=== Text segment ===
-- Start --
Jonathan E. Ingersoll, Jr. and Lawrence J. Jin
Realization utility with reference-dependent preferences
Review of Financial Studies | Volume 26, Issue 3 (Mar 2013), 723–767

Why do investors buy and sell stocks? The most natural answer is that investors believe that they have new information and want to act on it to maximize their future returns or limit their risk. Alternatively, investors may trade a stock because selling it at a gain gives them a burst of pleasure by confirming that the original decision to buy was correct. Conversely losses may be avoided as they indicate faulty decisions. In academic terms, we call the former type of explanation belief-based and the latter type preference-based. In our paper, “Realization Utility with Reference-Dependent Preferences” (Ingersoll-Jin (RFS 2013)) and this shorter note, we focus entirely on preference-based explanations for trading.

Profits make me happy, losses make me sad...

Of course, there are many preference-based, as well as belief-based, stories that help explain investors' trading behaviors. Investors may trade stocks after a change in family or employment status or due to new objectives in life. They also may trade when their existing portfolios have become unbalanced. Despite such explanations, quite a few empirical facts remain puzzling. For example, academics have no commonly agreed-upon rationale for why individual investors trade excessively even though they underperform passive indices on average. Our general goal is to develop theoretical models to close this gap. Our particular explanation focuses on realization utility as introduced in a dynamic setting by Barberis-Xiong (JFE 2012). Realization utility is based the idea that whatever pleasure or pain is attained from investing comes only when the investor takes the definite action of closing out a position.

...but the feelings diminish

To provide a realization utility framework to explain investors' trading behaviors, an important question is why do investors sometimes sell stock at a loss? If the purpose of trading stock is to enjoy the good feeling of realizing gains, why don't investors always hold on to losses hoping for a later recovery in the stock price? Again one can think of many belief-based and preference-based explanations, but our goal is to provide a unified explanation of both selling at gains and at losses using the idea of realization utility. In order to do so, we incorporate a key ingredient from the behavioral-economics literature: as the level of overall gains and losses increases, the pleasure and pain brought to investors by an extra dollar of gain and loss tends to decrease. For instance, making an additional one thousand dollar gain on top of a million dollar profit does not bring you as much excitement as does the first one thousand dollars of the profit. This is also true for losing an additional one thousand dollars. Academics commonly call this property diminishing sensitivity, as discussed by Tversky-Kahneman (JRU 1992). Note that this differs from the standard assumption in economic theory that there is increasing sensitivity for larger losses.

In Ingersoll-Jin (RFS 2013), we use a dynamic model to study both realization utility and diminishing sensitivity. Our key finding is that incorporating diminishing sensitivity into a realization utility framework significantly improves the model's match to the empirical facts on trading activities and asset prices. In particular, without diminishing sensitivity, investors never voluntarily sell stocks at a loss. Adding this component, however, generates the model predictions that investors do optimally realize both gains and losses and that the former occurs more frequently.
-- End --
=== Records provided ===
-- Start --
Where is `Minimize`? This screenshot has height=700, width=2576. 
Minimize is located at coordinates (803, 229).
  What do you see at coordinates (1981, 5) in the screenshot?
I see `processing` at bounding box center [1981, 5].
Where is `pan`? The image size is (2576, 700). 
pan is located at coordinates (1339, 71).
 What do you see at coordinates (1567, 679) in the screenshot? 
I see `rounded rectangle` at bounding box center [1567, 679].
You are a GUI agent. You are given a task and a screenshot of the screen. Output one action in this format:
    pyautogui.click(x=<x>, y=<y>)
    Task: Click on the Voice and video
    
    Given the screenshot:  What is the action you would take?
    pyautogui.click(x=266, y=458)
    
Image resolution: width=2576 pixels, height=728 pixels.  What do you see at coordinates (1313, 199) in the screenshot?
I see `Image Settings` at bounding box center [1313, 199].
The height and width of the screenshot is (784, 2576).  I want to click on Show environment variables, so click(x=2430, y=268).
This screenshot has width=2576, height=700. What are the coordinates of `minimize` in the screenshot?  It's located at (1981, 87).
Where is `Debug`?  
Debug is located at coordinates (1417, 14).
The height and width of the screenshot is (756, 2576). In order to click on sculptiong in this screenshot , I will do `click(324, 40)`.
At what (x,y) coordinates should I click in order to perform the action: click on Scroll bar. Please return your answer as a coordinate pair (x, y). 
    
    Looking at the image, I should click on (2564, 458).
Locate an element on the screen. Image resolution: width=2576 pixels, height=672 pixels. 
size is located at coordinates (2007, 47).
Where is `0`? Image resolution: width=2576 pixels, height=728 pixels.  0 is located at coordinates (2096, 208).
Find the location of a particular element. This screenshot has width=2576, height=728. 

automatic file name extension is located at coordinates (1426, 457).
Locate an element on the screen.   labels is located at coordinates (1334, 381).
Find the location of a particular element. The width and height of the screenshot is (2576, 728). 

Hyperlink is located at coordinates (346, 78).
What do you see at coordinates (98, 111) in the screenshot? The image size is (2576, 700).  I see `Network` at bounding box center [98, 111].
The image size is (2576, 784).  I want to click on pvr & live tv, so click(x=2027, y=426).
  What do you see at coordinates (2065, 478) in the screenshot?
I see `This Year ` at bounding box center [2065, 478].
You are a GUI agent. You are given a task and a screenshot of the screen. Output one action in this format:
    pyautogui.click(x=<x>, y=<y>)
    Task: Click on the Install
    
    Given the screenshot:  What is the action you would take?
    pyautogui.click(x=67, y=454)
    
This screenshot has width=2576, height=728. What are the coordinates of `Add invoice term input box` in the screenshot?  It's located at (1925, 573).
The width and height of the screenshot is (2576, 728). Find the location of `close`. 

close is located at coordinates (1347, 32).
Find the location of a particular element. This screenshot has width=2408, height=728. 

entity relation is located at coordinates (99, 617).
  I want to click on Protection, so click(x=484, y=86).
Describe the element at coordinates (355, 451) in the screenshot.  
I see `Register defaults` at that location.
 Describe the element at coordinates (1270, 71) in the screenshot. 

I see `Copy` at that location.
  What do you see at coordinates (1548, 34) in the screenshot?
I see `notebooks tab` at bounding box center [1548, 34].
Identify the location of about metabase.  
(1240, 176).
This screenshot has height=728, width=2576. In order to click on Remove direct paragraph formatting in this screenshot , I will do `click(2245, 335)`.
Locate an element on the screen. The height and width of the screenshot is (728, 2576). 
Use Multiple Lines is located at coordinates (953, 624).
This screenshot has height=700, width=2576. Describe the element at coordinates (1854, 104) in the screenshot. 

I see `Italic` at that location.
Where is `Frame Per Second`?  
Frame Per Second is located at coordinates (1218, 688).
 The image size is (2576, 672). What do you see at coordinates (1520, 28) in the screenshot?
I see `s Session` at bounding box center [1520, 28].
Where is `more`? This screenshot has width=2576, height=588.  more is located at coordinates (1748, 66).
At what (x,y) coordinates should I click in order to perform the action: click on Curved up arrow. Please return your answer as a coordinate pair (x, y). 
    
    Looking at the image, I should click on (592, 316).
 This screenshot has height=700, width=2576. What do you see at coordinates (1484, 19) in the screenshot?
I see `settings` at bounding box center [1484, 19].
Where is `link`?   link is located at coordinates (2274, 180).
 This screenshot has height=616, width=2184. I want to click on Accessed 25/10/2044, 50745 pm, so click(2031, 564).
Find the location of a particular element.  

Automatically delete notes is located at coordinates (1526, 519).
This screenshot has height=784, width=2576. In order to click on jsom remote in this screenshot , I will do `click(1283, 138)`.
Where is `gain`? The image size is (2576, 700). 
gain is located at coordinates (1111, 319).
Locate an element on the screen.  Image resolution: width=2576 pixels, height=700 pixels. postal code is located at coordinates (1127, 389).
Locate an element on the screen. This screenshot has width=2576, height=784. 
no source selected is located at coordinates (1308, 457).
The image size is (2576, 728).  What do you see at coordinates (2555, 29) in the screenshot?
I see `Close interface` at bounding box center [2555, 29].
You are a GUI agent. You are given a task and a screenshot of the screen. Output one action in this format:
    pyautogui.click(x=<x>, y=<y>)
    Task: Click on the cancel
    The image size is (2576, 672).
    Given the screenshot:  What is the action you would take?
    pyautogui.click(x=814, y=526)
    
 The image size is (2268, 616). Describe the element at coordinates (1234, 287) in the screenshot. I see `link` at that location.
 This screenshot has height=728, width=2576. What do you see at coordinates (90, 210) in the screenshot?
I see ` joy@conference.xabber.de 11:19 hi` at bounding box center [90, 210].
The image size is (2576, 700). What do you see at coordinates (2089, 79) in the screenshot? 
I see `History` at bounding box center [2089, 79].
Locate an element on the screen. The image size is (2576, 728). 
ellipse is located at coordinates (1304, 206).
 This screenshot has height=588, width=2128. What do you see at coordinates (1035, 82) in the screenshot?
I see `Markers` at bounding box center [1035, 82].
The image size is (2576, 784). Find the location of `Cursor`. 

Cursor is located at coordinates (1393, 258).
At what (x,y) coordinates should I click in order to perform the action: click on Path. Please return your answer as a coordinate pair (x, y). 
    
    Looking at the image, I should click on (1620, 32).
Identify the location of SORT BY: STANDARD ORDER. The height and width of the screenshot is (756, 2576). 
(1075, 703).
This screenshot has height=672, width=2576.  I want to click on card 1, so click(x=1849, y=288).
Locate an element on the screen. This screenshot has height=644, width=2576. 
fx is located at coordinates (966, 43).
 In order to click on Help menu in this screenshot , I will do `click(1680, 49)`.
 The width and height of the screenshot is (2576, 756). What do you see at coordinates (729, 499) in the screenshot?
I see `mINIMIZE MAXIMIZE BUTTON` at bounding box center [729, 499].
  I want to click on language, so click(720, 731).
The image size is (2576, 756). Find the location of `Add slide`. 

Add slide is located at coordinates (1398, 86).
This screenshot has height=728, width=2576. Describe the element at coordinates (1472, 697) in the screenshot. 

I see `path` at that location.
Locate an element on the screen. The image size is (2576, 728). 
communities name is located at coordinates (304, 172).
-- End --
=== Task to carry out ===
Reproduce the stretch of the realization utility note from "Jonathan E. Ingersoll, Jr." through "explanations for trading.", word for word.

=== Expected answer ===
Jonathan E. Ingersoll, Jr. and Lawrence J. Jin
Realization utility with reference-dependent preferences
Review of Financial Studies | Volume 26, Issue 3 (Mar 2013), 723–767

Why do investors buy and sell stocks? The most natural answer is that investors believe that they have new information and want to act on it to maximize their future returns or limit their risk. Alternatively, investors may trade a stock because selling it at a gain gives them a burst of pleasure by confirming that the original decision to buy was correct. Conversely losses may be avoided as they indicate faulty decisions. In academic terms, we call the former type of explanation belief-based and the latter type preference-based. In our paper, “Realization Utility with Reference-Dependent Preferences” (Ingersoll-Jin (RFS 2013)) and this shorter note, we focus entirely on preference-based explanations for trading.